**目的 A:** 下の項目のうち、「height」という文字列を含む行はいくつあるか、数だけを答えてください。

:: 読解用抜粋 ::

配置画面によって表示レイヤーを切り替えたい
そこでレイヤーカンプを利用して、表示の切り替えを配置先のページからコントロールできるようにします。 (レイヤーカンプの詳細はこちらの記事の5をご覧ください)
レイヤーパレット]から配置したheader.psdをダブルクリックで開き、「HOME」、「CATEGORY」などそれぞれのページを示す横線を表現したレイヤーを作成します。
続いて各ページごとにレイヤーカンプを作成します。例えば、記事詳細ページ (01_detail.psd)であれば、「SPECIAL」以外のコーナーを指す横線を非表示にして、[レイヤーカンプパレット]から[新規レイヤーカンプを作成]ボタンをクリックします。分かりやすいようにレイヤーカンプに「SPECIAL」と名前をつけます。

:::

**目的 B:** 上のレイヤーカンプについての文章から、「配置画面によって表示レイヤーを切り替えたい」から「現したレイヤーを作成します。」までの部分をそのまま書き写してください。

:: 提供情報 ::

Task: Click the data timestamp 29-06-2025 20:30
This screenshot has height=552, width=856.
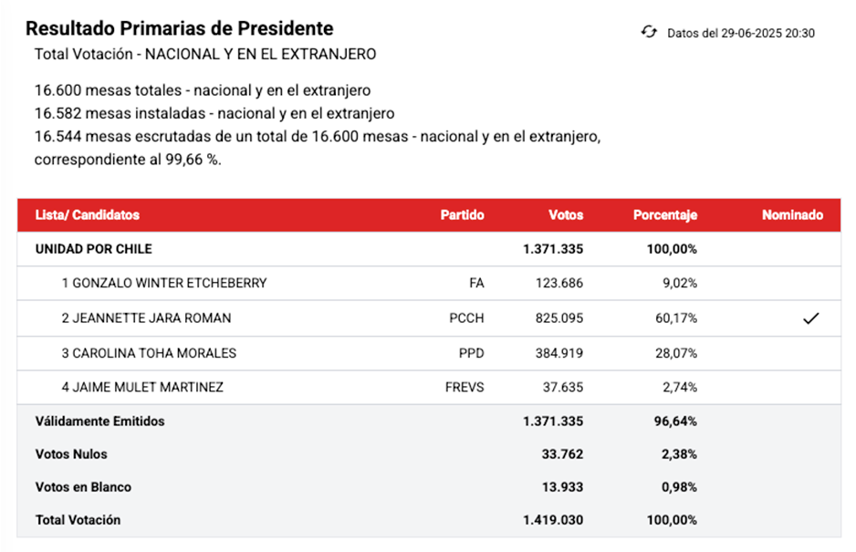Action: pos(740,33)
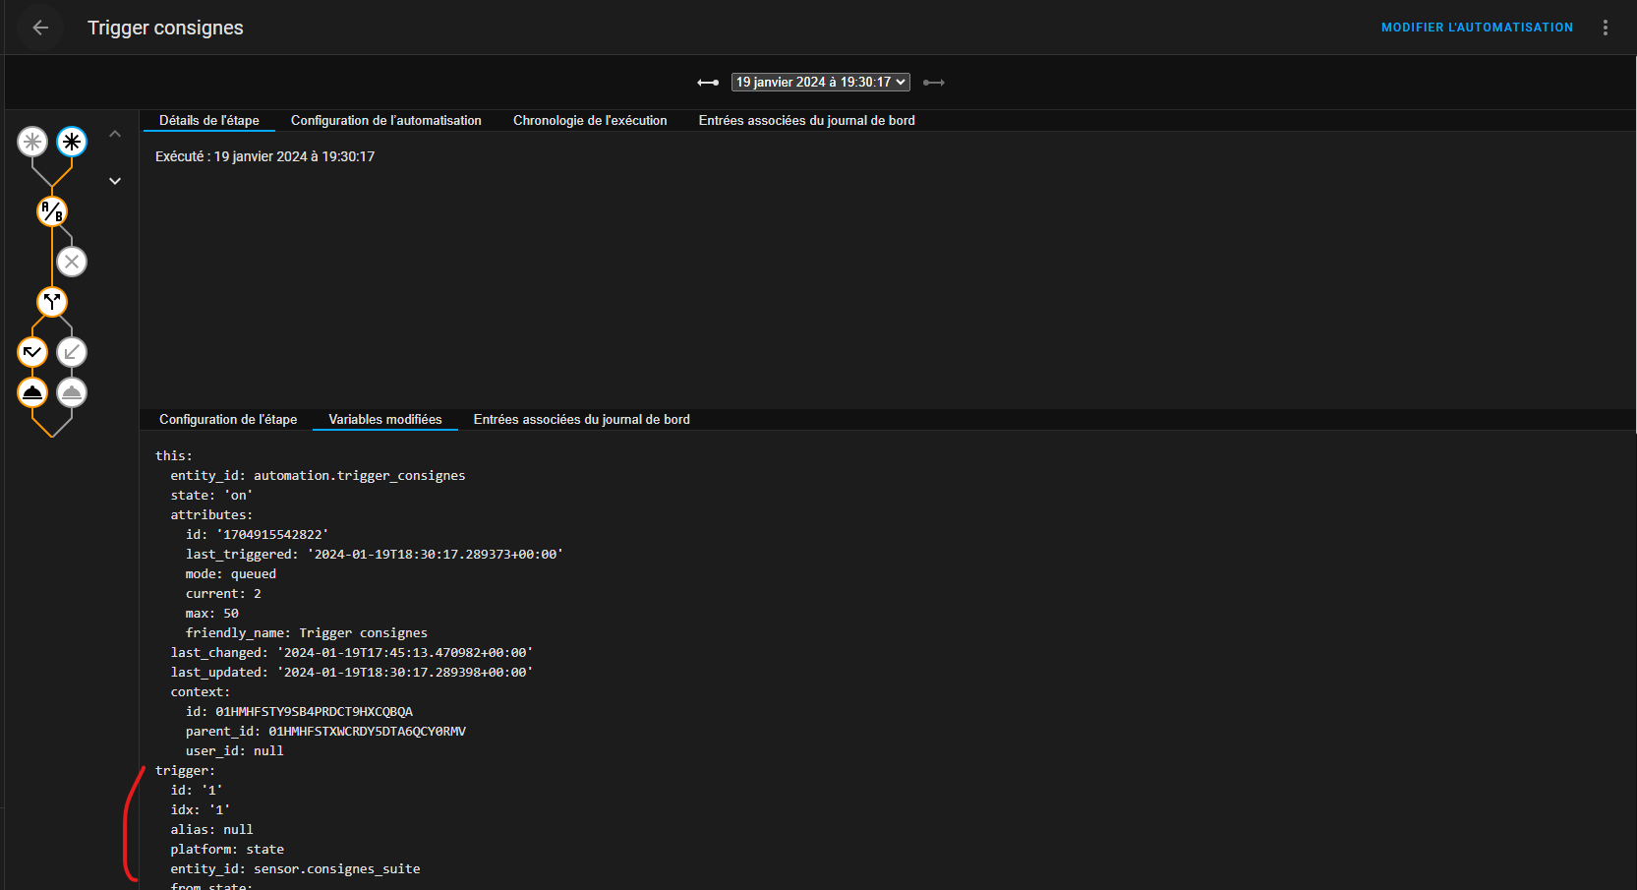Switch to the Configuration de l'étape tab
Image resolution: width=1637 pixels, height=890 pixels.
[x=228, y=419]
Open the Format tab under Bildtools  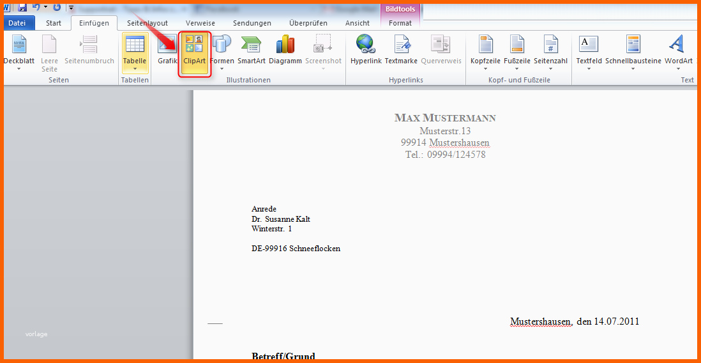pos(400,23)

:::

**出力 A:** 2

**出力 B:**
配置画面によって表示レイヤーを切り替えたい
そこでレイヤーカンプを利用して、表示の切り替えを配置先のページからコントロールできるようにします。 (レイヤーカンプの詳細はこちらの記事の5をご覧ください)
レイヤーパレット]から配置したheader.psdをダブルクリックで開き、「HOME」、「CATEGORY」などそれぞれのページを示す横線を表現したレイヤーを作成します。